▶ What this task involves
Lines before the one containing "At what coordinates" are left out; output the rest of the data exactly, through the final line.

▶ Task inputs
----

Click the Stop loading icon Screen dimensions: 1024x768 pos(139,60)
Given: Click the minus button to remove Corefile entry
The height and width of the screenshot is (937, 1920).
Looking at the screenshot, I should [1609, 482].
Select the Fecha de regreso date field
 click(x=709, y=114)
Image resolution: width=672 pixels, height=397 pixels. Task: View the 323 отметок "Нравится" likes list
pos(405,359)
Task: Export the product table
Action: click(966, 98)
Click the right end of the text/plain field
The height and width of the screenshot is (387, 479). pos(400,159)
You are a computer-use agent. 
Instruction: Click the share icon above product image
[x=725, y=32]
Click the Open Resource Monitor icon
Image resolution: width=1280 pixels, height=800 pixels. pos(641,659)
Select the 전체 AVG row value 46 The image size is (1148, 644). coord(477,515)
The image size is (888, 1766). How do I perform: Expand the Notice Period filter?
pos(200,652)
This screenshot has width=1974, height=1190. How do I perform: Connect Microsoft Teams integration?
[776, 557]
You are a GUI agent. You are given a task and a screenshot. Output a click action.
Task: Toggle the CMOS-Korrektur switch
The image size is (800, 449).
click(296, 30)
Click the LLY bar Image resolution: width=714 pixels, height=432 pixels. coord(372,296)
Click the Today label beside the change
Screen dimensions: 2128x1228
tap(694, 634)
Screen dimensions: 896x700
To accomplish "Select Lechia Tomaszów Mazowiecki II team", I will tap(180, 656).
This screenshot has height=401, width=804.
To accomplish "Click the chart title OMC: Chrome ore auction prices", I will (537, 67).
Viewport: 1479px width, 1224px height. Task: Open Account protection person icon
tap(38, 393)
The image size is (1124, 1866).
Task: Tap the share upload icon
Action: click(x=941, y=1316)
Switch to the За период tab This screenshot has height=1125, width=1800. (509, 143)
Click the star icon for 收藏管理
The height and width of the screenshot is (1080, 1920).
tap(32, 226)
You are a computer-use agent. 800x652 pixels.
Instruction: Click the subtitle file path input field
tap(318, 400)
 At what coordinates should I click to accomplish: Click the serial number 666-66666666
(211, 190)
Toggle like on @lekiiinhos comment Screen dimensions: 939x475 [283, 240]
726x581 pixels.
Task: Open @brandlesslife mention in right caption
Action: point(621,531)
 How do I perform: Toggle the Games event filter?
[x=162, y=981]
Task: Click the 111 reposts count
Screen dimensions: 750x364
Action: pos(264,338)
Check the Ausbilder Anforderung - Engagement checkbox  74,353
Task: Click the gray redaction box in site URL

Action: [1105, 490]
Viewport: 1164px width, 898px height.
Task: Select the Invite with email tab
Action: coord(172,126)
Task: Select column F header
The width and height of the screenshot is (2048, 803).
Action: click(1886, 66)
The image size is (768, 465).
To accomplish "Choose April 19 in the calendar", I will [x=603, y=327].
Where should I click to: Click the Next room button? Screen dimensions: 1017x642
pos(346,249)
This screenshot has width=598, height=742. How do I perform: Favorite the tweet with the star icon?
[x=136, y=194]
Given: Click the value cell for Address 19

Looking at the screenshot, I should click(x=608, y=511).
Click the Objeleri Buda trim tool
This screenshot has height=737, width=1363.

----

▶ Task answer
 At what coordinates should I click to accomplish: Click the serial number 666-66666666
(211, 190)
Toggle like on @lekiiinhos comment Screen dimensions: 939x475 [283, 240]
726x581 pixels.
Task: Open @brandlesslife mention in right caption
Action: point(621,531)
 How do I perform: Toggle the Games event filter?
[x=162, y=981]
Task: Click the 111 reposts count
Screen dimensions: 750x364
Action: pos(264,338)
Check the Ausbilder Anforderung - Engagement checkbox  74,353
Task: Click the gray redaction box in site URL

Action: [1105, 490]
Viewport: 1164px width, 898px height.
Task: Select the Invite with email tab
Action: coord(172,126)
Task: Select column F header
The width and height of the screenshot is (2048, 803).
Action: click(1886, 66)
The image size is (768, 465).
To accomplish "Choose April 19 in the calendar", I will [x=603, y=327].
Where should I click to: Click the Next room button? Screen dimensions: 1017x642
pos(346,249)
This screenshot has width=598, height=742. How do I perform: Favorite the tweet with the star icon?
[x=136, y=194]
Given: Click the value cell for Address 19

Looking at the screenshot, I should click(x=608, y=511).
Click the Objeleri Buda trim tool
This screenshot has height=737, width=1363.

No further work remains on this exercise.